I would not trim a stem and expect a piece that has no leaves to live. Its possible it could live, I just wouldnt expect it to.


----------



## frrok (May 22, 2011)

chad320 said:


> I would not trim a stem and expect a piece that has no leaves to live. Its possible it could live, I just wouldnt expect it to.


Ah. Ok I see. Ok maybe I need a different stradedy with the bacopa. Maybe just trim it down, pull bare stem and replant tops?


----------



## EnigmaticGuppy92 (Jan 31, 2012)

try to leave some of the leaves on the plant other wise it will die i let mine grow diagonal along the surface so light shines down most of the stem and i get leaves all the way down


----------



## Kathyy (Feb 22, 2010)

Some stem plants root very well and resprout from stubs well. Some stems don't root well and don't resprout well. Some probably resprout from stubs with no leaves and some need leaves. Every plant is different and the age of the rooted bit matters as well. Big help I am!

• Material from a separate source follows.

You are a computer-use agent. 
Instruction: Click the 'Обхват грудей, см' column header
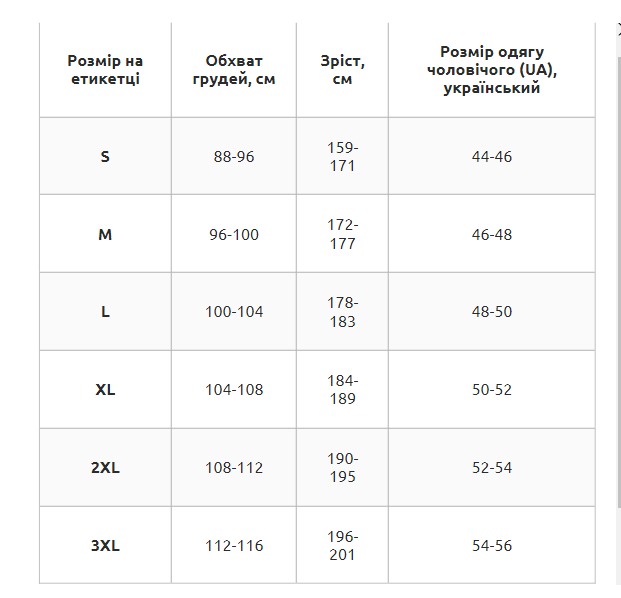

You need to figure out how it works in your tank. The thread you refer to isn't a non CO2 tank and in my bright CO2 enriched tank Bacopa retains its leaves for a very long time. The rooted stems I planted in early December still have the bottom leaves and I don't know how old they are. They are cuttings rooted back in May when I set up this tank.

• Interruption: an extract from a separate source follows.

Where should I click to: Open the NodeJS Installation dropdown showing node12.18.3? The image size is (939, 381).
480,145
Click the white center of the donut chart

Try it a couple different ways. Cut lower down and plant the cuttings. Cut higher up and plant the cuttings and see what happens.

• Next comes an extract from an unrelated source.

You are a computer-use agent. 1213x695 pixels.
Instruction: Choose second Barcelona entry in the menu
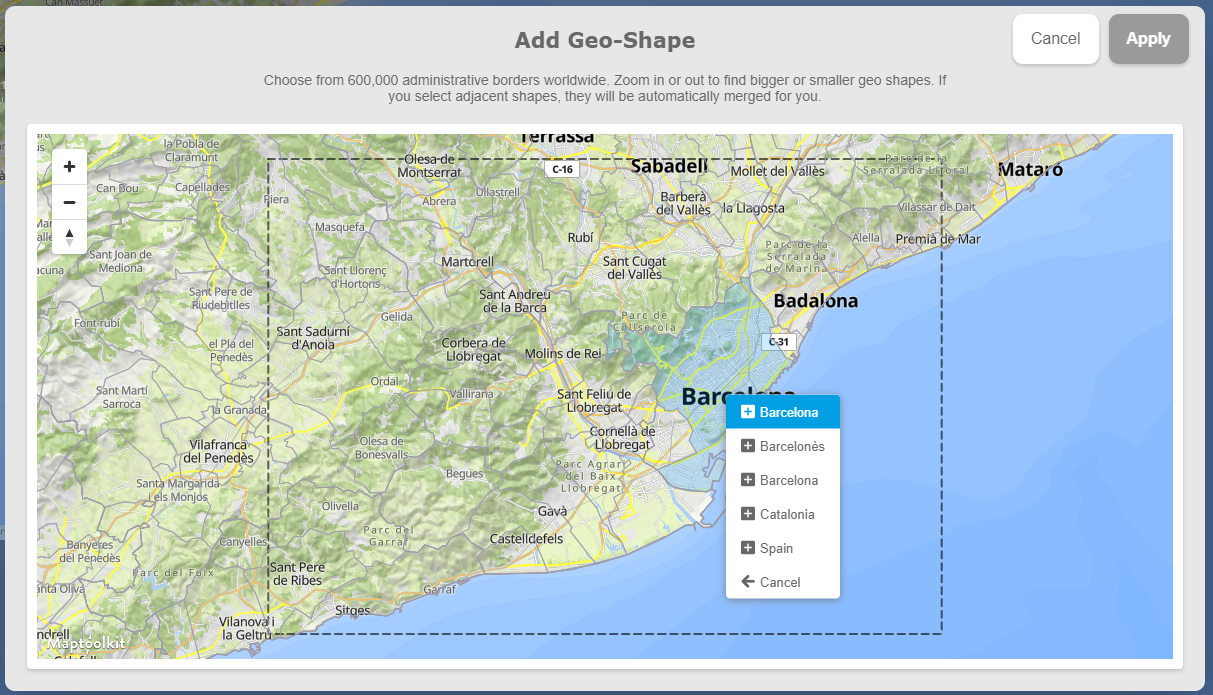783,480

Bacopa is my iron plant, it isn't fazed by anything I have ever done to it. Hope it is the same for you.


----------



## somewhatshocked (Aug 8, 2011)

+1 to Bacopa strength. 

I trim all varieties every which way from Sunday and they always take root. Have even had leafless stem segments take root but they end up looking ugly for a while.


----------



## crowconor (Jan 29, 2012)

I dont really have any advice, but that tank looks awesome!


----------



## SBPyro (Dec 15, 2009)

I've trimmed my down (Monday) to bout an inch left above the gravel and already seeing new growth. From my experience the leaves from the bacopa caroliniana will start growing roots and new growth when they fall off the plant and float in my tank.


----------



## frrok (May 22, 2011)

Kathyy said:


> Some stem plants root very well and resprout from stubs well. Some stems don't root well and don't resprout well. Some probably resprout from stubs with no leaves and some need leaves. Every plant is different and the age of the rooted bit matters as well. Big help I am!
> 
> You need to figure out how it works in your tank. The thread you refer to isn't a non CO2 tank and in my bright CO2 enriched tank Bacopa retains its leaves for a very long time. The rooted stems I planted in early December still have the bottom leaves and I don't know how old they are. They are cuttings rooted back in May when I set up this tank.
> 
> ...


You are a help! Thank you. This is a NON-CO2 tank. For now...


----------



## frrok (May 22, 2011)

crowconor said:


> I dont really have any advice, but that tank looks awesome!


Thanks!! 
Still learning everyday...


----------



## frrok (May 22, 2011)

SBPyro said:


> I've trimmed my down (Monday) to bout an inch left above the gravel and already seeing new growth. From my experience the leaves from the bacopa caroliniana will start growing roots and new growth when they fall off the plant and float in my tank.


Cool. Good to know. 

So I think what I will do is hack it down. Worse that will happen is that it doesn't grow back. I can always pull trimmings of it from my 10 gallon. 
Follow my thread for the photos in the near future. 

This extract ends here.